= DATA IN THIS EXERCISE =
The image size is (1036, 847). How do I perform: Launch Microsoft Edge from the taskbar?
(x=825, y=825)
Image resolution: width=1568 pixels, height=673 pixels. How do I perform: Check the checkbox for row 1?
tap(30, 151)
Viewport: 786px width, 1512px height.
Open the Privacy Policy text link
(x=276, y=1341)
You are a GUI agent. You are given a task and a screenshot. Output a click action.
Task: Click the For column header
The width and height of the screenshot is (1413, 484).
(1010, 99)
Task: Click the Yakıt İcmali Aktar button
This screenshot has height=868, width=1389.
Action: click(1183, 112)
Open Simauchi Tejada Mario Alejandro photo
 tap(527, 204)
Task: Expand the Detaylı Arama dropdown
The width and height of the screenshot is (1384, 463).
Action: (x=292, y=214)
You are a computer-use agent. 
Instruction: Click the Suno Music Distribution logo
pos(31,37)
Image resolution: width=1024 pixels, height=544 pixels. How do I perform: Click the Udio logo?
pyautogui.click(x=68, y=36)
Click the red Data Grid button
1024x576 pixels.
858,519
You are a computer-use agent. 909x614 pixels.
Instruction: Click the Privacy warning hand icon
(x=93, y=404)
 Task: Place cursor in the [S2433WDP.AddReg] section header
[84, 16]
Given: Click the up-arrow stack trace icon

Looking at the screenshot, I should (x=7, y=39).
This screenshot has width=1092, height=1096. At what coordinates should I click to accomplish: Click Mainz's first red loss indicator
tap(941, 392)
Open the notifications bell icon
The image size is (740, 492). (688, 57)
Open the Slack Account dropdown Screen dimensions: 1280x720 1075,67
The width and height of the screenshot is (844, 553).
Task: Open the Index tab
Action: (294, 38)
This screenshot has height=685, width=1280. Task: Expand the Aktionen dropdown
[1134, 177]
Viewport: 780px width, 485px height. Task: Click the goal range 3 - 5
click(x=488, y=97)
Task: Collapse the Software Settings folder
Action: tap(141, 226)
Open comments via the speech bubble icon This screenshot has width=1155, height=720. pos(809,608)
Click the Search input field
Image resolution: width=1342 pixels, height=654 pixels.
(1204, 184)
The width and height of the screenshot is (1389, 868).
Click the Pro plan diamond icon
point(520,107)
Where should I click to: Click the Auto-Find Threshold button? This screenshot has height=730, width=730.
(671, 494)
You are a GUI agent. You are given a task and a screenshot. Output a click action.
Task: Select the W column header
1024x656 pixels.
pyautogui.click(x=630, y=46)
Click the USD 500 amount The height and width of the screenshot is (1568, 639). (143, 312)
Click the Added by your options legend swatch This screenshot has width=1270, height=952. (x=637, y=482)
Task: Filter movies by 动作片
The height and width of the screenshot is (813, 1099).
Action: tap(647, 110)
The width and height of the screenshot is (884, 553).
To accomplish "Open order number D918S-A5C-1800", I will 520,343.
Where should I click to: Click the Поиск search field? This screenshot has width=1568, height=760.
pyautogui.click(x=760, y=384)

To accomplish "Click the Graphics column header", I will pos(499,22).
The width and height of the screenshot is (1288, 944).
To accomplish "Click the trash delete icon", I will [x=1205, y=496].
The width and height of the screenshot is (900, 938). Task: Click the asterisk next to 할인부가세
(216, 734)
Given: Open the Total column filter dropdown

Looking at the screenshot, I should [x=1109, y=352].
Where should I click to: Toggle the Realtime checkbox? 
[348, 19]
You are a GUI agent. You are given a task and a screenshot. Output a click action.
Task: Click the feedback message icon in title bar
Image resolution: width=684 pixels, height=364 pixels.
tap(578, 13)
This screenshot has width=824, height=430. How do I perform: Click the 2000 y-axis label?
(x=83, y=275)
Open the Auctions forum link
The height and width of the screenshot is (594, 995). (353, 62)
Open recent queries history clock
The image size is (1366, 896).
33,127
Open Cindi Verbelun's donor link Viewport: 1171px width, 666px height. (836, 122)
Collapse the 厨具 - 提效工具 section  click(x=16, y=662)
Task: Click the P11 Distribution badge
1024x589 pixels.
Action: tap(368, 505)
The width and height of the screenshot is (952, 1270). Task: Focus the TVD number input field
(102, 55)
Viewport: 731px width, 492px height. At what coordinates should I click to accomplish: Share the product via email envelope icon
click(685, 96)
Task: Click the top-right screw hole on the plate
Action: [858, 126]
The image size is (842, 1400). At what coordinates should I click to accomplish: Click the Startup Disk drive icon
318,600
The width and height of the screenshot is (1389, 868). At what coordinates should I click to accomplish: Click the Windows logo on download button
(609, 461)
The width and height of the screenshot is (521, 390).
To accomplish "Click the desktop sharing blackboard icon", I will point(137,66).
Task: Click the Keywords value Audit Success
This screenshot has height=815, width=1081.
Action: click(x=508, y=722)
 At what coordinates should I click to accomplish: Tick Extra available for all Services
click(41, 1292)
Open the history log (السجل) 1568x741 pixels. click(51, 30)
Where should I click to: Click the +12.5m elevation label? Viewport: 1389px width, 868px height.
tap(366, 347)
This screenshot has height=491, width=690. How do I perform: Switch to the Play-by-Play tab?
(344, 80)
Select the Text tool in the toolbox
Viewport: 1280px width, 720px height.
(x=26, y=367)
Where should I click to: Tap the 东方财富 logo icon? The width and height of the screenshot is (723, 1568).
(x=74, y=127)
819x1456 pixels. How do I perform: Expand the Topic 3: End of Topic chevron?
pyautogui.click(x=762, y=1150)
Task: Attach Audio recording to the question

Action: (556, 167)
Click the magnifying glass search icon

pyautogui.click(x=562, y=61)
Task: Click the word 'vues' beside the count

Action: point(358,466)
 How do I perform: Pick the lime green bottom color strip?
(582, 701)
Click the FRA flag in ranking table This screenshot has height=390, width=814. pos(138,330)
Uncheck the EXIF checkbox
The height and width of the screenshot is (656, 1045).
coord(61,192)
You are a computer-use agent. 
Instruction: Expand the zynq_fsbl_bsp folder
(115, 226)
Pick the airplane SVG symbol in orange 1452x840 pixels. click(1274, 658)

= EXERCISE BRIEF =
Write the records above out again, exactly as they are.

= YOUR SOLUTION =
The image size is (1036, 847). How do I perform: Launch Microsoft Edge from the taskbar?
(x=825, y=825)
Image resolution: width=1568 pixels, height=673 pixels. How do I perform: Check the checkbox for row 1?
tap(30, 151)
Viewport: 786px width, 1512px height.
Open the Privacy Policy text link
(x=276, y=1341)
You are a GUI agent. You are given a task and a screenshot. Output a click action.
Task: Click the For column header
The width and height of the screenshot is (1413, 484).
(1010, 99)
Task: Click the Yakıt İcmali Aktar button
This screenshot has height=868, width=1389.
Action: click(1183, 112)
Open Simauchi Tejada Mario Alejandro photo
 tap(527, 204)
Task: Expand the Detaylı Arama dropdown
The width and height of the screenshot is (1384, 463).
Action: (x=292, y=214)
You are a computer-use agent. 
Instruction: Click the Suno Music Distribution logo
pos(31,37)
Image resolution: width=1024 pixels, height=544 pixels. How do I perform: Click the Udio logo?
pyautogui.click(x=68, y=36)
Click the red Data Grid button
1024x576 pixels.
858,519
You are a computer-use agent. 909x614 pixels.
Instruction: Click the Privacy warning hand icon
(x=93, y=404)
 Task: Place cursor in the [S2433WDP.AddReg] section header
[84, 16]
Given: Click the up-arrow stack trace icon

Looking at the screenshot, I should (x=7, y=39).
This screenshot has width=1092, height=1096. At what coordinates should I click to accomplish: Click Mainz's first red loss indicator
tap(941, 392)
Open the notifications bell icon
The image size is (740, 492). (688, 57)
Open the Slack Account dropdown Screen dimensions: 1280x720 1075,67
The width and height of the screenshot is (844, 553).
Task: Open the Index tab
Action: (294, 38)
This screenshot has height=685, width=1280. Task: Expand the Aktionen dropdown
[1134, 177]
Viewport: 780px width, 485px height. Task: Click the goal range 3 - 5
click(x=488, y=97)
Task: Collapse the Software Settings folder
Action: tap(141, 226)
Open comments via the speech bubble icon This screenshot has width=1155, height=720. pos(809,608)
Click the Search input field
Image resolution: width=1342 pixels, height=654 pixels.
(1204, 184)
The width and height of the screenshot is (1389, 868).
Click the Pro plan diamond icon
point(520,107)
Where should I click to: Click the Auto-Find Threshold button? This screenshot has height=730, width=730.
(671, 494)
You are a GUI agent. You are given a task and a screenshot. Output a click action.
Task: Select the W column header
1024x656 pixels.
pyautogui.click(x=630, y=46)
Click the USD 500 amount The height and width of the screenshot is (1568, 639). (143, 312)
Click the Added by your options legend swatch This screenshot has width=1270, height=952. (x=637, y=482)
Task: Filter movies by 动作片
The height and width of the screenshot is (813, 1099).
Action: tap(647, 110)
The width and height of the screenshot is (884, 553).
To accomplish "Open order number D918S-A5C-1800", I will 520,343.
Where should I click to: Click the Поиск search field? This screenshot has width=1568, height=760.
pyautogui.click(x=760, y=384)

To accomplish "Click the Graphics column header", I will pos(499,22).
The width and height of the screenshot is (1288, 944).
To accomplish "Click the trash delete icon", I will [x=1205, y=496].
The width and height of the screenshot is (900, 938). Task: Click the asterisk next to 할인부가세
(216, 734)
Given: Open the Total column filter dropdown

Looking at the screenshot, I should [x=1109, y=352].
Where should I click to: Toggle the Realtime checkbox? 
[348, 19]
You are a GUI agent. You are given a task and a screenshot. Output a click action.
Task: Click the feedback message icon in title bar
Image resolution: width=684 pixels, height=364 pixels.
tap(578, 13)
This screenshot has width=824, height=430. How do I perform: Click the 2000 y-axis label?
(x=83, y=275)
Open the Auctions forum link
The height and width of the screenshot is (594, 995). (353, 62)
Open recent queries history clock
The image size is (1366, 896).
33,127
Open Cindi Verbelun's donor link Viewport: 1171px width, 666px height. (836, 122)
Collapse the 厨具 - 提效工具 section  click(x=16, y=662)
Task: Click the P11 Distribution badge
1024x589 pixels.
Action: tap(368, 505)
The width and height of the screenshot is (952, 1270). Task: Focus the TVD number input field
(102, 55)
Viewport: 731px width, 492px height. At what coordinates should I click to accomplish: Share the product via email envelope icon
click(685, 96)
Task: Click the top-right screw hole on the plate
Action: [858, 126]
The image size is (842, 1400). At what coordinates should I click to accomplish: Click the Startup Disk drive icon
318,600
The width and height of the screenshot is (1389, 868). At what coordinates should I click to accomplish: Click the Windows logo on download button
(609, 461)
The width and height of the screenshot is (521, 390).
To accomplish "Click the desktop sharing blackboard icon", I will point(137,66).
Task: Click the Keywords value Audit Success
This screenshot has height=815, width=1081.
Action: click(x=508, y=722)
 At what coordinates should I click to accomplish: Tick Extra available for all Services
click(41, 1292)
Open the history log (السجل) 1568x741 pixels. click(51, 30)
Where should I click to: Click the +12.5m elevation label? Viewport: 1389px width, 868px height.
tap(366, 347)
This screenshot has height=491, width=690. How do I perform: Switch to the Play-by-Play tab?
(344, 80)
Select the Text tool in the toolbox
Viewport: 1280px width, 720px height.
(x=26, y=367)
Where should I click to: Tap the 东方财富 logo icon? The width and height of the screenshot is (723, 1568).
(x=74, y=127)
819x1456 pixels. How do I perform: Expand the Topic 3: End of Topic chevron?
pyautogui.click(x=762, y=1150)
Task: Attach Audio recording to the question

Action: (556, 167)
Click the magnifying glass search icon

pyautogui.click(x=562, y=61)
Task: Click the word 'vues' beside the count

Action: point(358,466)
 How do I perform: Pick the lime green bottom color strip?
(582, 701)
Click the FRA flag in ranking table This screenshot has height=390, width=814. pos(138,330)
Uncheck the EXIF checkbox
The height and width of the screenshot is (656, 1045).
coord(61,192)
You are a computer-use agent. 
Instruction: Expand the zynq_fsbl_bsp folder
(115, 226)
Pick the airplane SVG symbol in orange 1452x840 pixels. click(1274, 658)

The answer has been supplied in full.